Turista vs Viajante, por Cecília Meireles

"Grande é a diferença entre o turista e o viajante.
O primeiro é uma criatura feliz, que parte por este mundo com a sua máquina fotográfica a tiracolo, o guia no bolso, um sucinto vocabulário entre os dentes: seu destino é caminhar pela superfície das coisas, como do mundo, com a curiosidade suficiente para passar de um ponto a outro, olhando o que lhe apontam, comprando o que lhe agrada, expedindo muitos postais, tudo com uma agradável fluidez, sem apego nem compromisso, uma vez que já sabe, por experiência, que há sempre uma paisagem por detrás da outra, e o dia seguinte lhe dará tantas surpresas quanto a véspera.
O viajante é criatura menos feliz, de movimentos mais vagarosos, todo enredado em afetos, querendo morar em cada coisa, descer à origem de tudo, amar loucamente cada aspecto do caminho, desde as pedras mais toscas às mais sublimadas almas do passado, do presente e até do futuro – um futuro que ele nem conhecerá. O turista murmura como pode o idioma do lugar que atravessa, e considera-se inteligente e venturoso se consegue ser entendido numa loja, numa rua, num hotel.
O viajante dá para descobrir semelhanças e diferenças de linguagem, perfura dicionários, procura raízes, descobre um mundo histórico, filosófico, religioso e poético em palavras aparentemente banais; entra em livrarias, em bibliotecas, compra alfarrábios, deslumbra-se a mirar aqueles foscos papéis e leve, para tomar um apontamento, mais tempo que o turista em percorrer uma cidade inteira. Quando lhe dizem que há sol, que o dia é belo, que é preciso sair do hotel, caminha como empurrado, cheio de saudade daqueles alfabetos, daqueles misteriosos jogos de consoantes, daquelas fantasmagorias das declinações.
Porta-se diante de um monumento, e começa outra vez a descobrir coisas: é um pedaço de coluna, é uma porta que esteve noutro lugar, é uma estátua cuja família anda dispersa pelo mundo, é o desenho de uma janela, é a cabeça de um anjo que lhe conta sua existência, são as figuras que saem dos quadros e vêm conversar sobre as relações entre a vida e a pintura, é uma pedra que o arrebata para o seu abismo interior e o cativa entre suas coloridas paredes transparentes.
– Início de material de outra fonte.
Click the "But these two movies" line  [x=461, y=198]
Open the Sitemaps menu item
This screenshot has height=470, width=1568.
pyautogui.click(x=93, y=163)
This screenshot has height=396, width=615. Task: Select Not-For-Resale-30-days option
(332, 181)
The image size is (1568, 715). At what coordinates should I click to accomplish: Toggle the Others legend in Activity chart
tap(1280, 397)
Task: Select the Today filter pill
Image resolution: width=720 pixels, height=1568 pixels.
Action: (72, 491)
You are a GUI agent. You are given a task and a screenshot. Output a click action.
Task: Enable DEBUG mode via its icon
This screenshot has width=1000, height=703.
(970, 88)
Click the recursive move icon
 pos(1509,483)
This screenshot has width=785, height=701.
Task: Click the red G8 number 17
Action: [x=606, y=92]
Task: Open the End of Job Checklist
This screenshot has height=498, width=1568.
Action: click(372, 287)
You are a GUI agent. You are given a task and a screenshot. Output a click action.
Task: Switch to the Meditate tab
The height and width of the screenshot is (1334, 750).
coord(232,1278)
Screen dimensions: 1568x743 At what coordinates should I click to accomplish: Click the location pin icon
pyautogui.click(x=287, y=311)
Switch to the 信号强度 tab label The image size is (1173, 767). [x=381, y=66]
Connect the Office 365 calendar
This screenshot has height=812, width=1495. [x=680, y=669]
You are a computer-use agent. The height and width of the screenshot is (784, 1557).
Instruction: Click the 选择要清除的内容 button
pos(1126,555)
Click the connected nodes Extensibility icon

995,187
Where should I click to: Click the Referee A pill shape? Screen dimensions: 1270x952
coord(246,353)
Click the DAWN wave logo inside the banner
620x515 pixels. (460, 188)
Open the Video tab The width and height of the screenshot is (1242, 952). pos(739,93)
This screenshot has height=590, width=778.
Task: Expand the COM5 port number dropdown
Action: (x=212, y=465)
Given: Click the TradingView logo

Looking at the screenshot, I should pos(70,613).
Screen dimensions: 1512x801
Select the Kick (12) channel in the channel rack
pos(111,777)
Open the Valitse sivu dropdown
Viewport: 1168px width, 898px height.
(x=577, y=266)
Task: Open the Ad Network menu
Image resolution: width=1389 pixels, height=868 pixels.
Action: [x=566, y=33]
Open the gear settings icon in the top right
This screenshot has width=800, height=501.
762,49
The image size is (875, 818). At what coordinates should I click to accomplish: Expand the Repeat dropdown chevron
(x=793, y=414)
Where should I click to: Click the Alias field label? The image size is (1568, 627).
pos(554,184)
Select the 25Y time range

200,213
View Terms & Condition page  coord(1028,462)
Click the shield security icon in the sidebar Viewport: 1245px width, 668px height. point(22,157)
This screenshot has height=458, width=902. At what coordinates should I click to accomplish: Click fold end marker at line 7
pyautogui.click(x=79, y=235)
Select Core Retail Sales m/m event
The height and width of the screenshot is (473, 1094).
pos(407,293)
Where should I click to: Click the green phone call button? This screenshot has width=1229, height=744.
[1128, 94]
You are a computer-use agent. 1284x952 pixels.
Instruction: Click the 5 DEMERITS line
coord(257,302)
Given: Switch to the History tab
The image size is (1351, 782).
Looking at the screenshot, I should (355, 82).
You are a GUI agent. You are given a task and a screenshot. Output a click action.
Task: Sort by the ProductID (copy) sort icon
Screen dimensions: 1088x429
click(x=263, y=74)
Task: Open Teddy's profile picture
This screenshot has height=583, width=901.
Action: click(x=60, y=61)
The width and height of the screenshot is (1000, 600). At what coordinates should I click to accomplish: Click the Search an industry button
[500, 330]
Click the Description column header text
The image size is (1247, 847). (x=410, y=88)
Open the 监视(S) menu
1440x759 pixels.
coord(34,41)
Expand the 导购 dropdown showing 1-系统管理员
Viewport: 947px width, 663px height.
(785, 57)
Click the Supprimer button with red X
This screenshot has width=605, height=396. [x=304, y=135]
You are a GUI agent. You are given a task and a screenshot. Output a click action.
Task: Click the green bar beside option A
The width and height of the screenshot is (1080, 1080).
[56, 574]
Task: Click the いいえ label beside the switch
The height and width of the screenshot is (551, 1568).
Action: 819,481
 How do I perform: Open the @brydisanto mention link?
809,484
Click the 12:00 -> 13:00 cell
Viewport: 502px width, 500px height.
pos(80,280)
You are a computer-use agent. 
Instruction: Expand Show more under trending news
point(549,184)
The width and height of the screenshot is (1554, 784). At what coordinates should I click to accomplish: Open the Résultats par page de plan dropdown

O turista já andou léguas, já gastou a sola dos sapatos e todos os rolos da máquina – e o viajante continua ali, aprisionado, inerme, sem máquina, sem prospectos, sem lápis, só com os seus olhos, a sua memória, o seu amor."
(CECÍLIA MEIRELES, 2000)

Gostaria de pensar que sou uma viajante, ao invés de uma turista.
Mas, muito honestamente, sou um pedaço das duas a cada tempo. 
Não prescindirei de expedir os meus postais a quem cá ficou e mais quero, assim como tento falar a língua autóctone sempre que me é possível e sinto-me venturosa quando compreendida. A máquina fotográfica é a minha inseparável companheira.
No entanto, sinto a minha curiosidade sempre insuficiente e sempre insatisfeita. A descoberta, e também a confirmação, são estados de emoção sempre desejados e amiúde alcançados. O pormenor do desconhecido pode ser tão gratificante como o monumento por todos (re)conhecido.
Mas como deixar-me estar, sem a prisão do tempo que chama para cumprir as obrigações profissionais, cuja contrapartida permite as escapadas que me fazem duvidar se sou turista ou viajante?